"I must find Barbara today!" I declared when I got up in the morning. Barbara is one of my closest friends and the person I'd originally planned to go to Burning Man with, but logistics made that impossible. So after a wonderful morning with Gitta before she and her family left for home, I rode my bike to Center Camp to check the espresso bar one more time. Barbara said she was working some coffee shifts, so that was the first place I checked when I got to Burning Man. But when I asked around, no one seemed to know her.
"What's her playa name?" a dark haired woman in a black, shredded t-shirt and Ugg boots asked.
At Burning Man, some people choose a playa name, a name that identifies them for who they "really" are. Not a title or label, but a name that reveals a little about their true nature. I met Squirrel, Jumper, HooDaddy and a man I think called himself Star Bliss, or maybe it was Starless... People will use their name exclusively at The Burn so no one will know them as John or Tracy.
Barbara had never mentioned a playa name, and since there are about a hundred people working the espresso bar, I decided to try asking again. This time I lucked out.

» **DATA LINES**
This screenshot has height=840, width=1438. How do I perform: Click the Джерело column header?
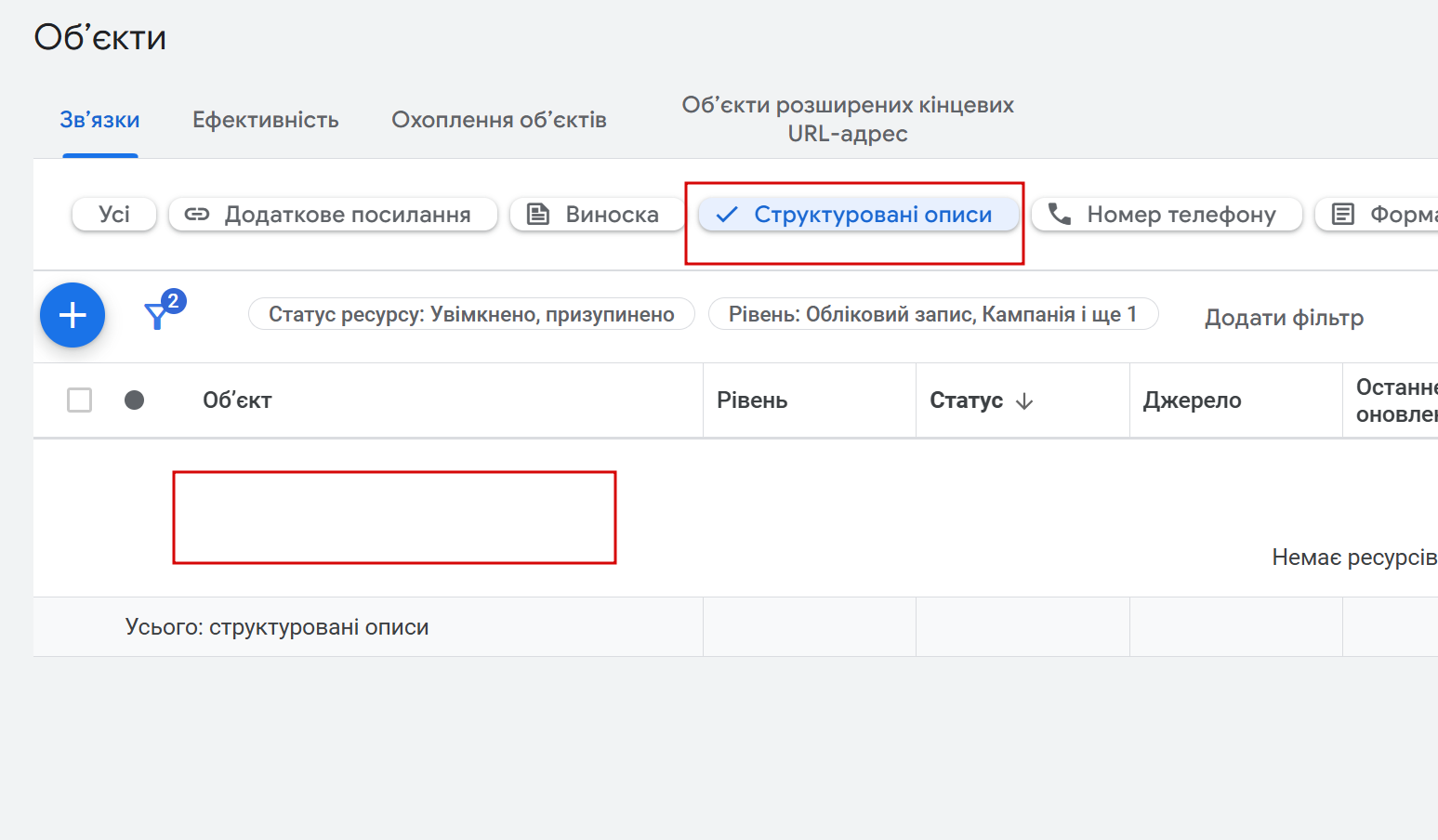1192,400
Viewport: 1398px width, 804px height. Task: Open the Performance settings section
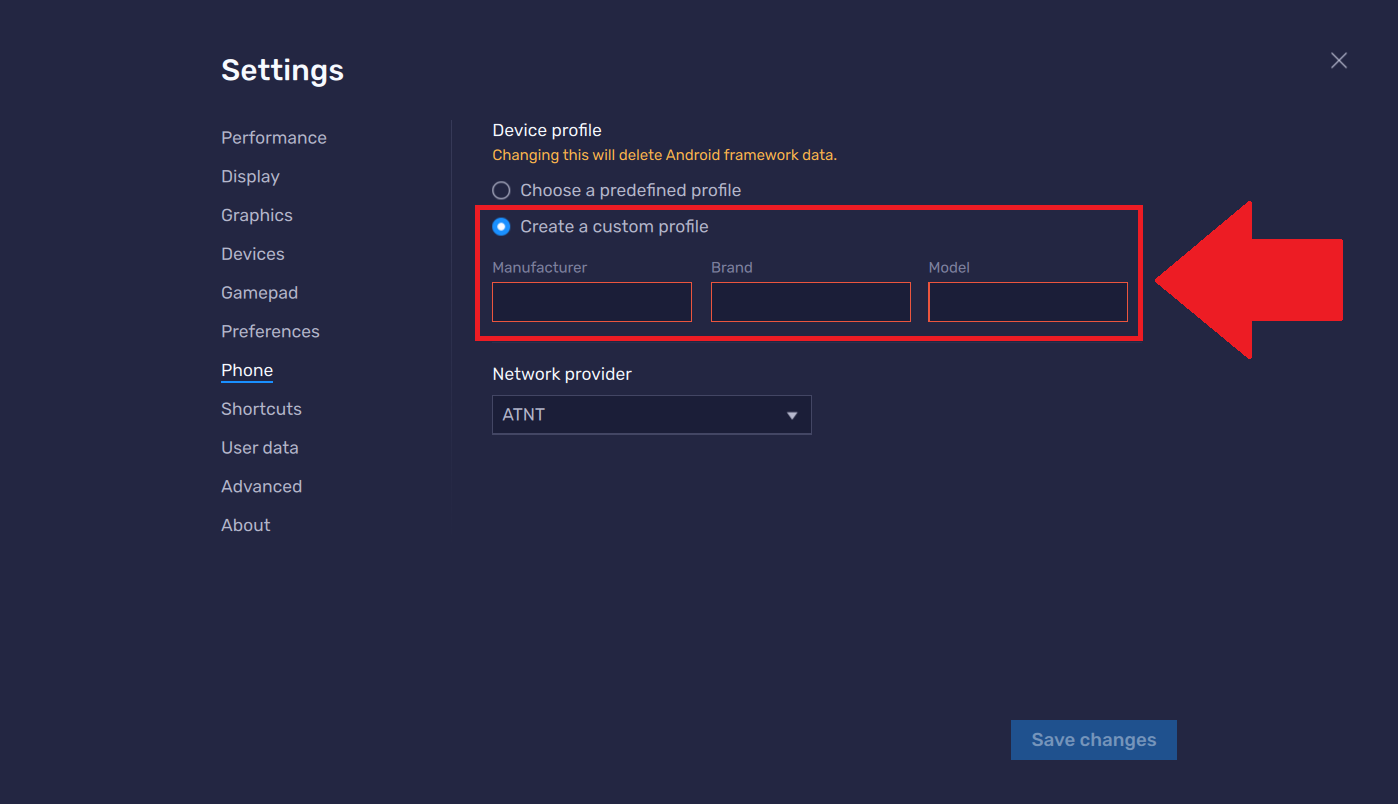click(x=273, y=137)
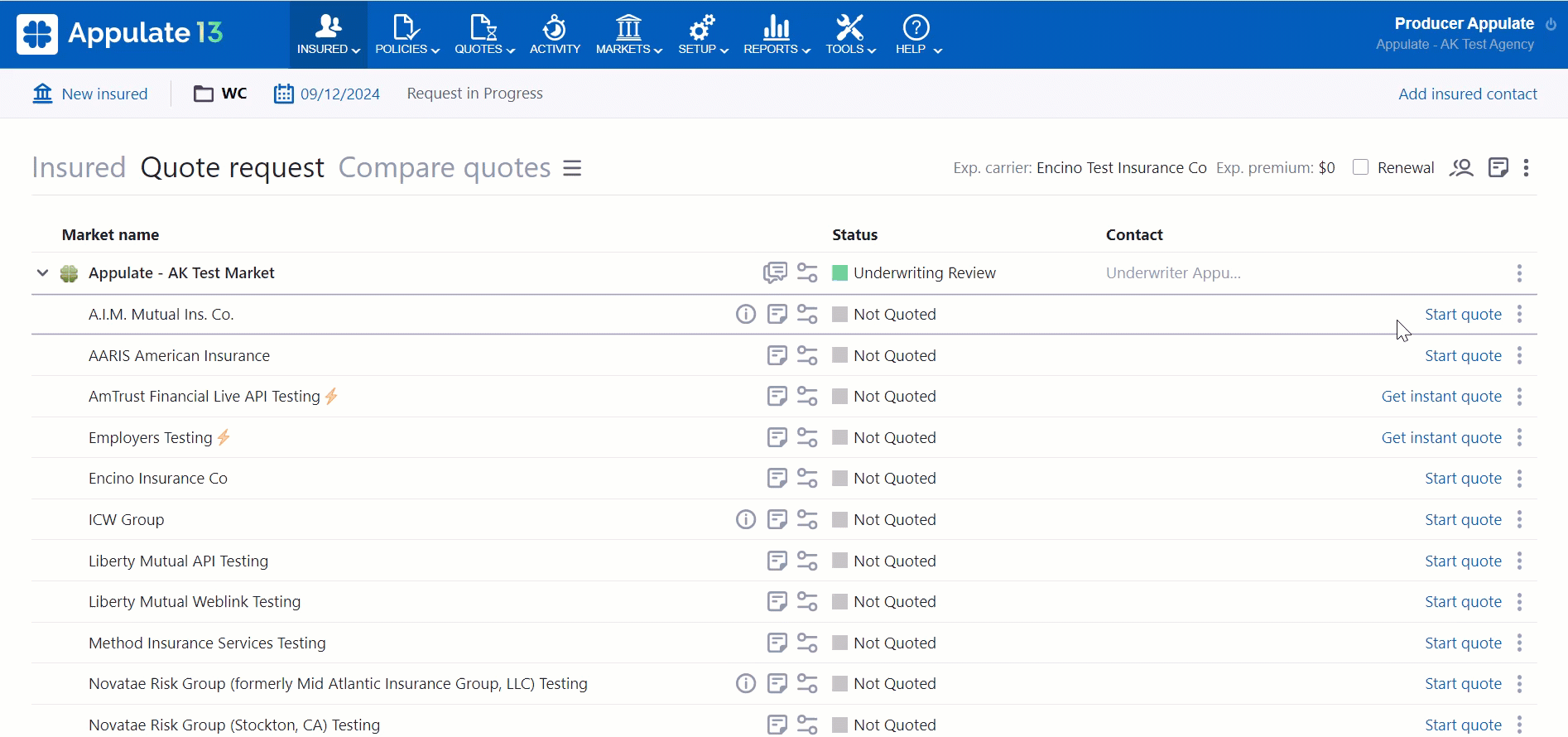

» **TASK GOAL**
Answer these questions using the Burning Man passage.
1. Where did the writer ride a bike to look for Barbara one more time?
2. What kind of boots was the dark-haired woman wearing?
3. About how many people work the espresso bar?
The material comes from a separate source.

» **OUTPUT OF THE EXERCISE**
1. The espresso bar at Center Camp.
2. Ugg boots.
3. About a hundred.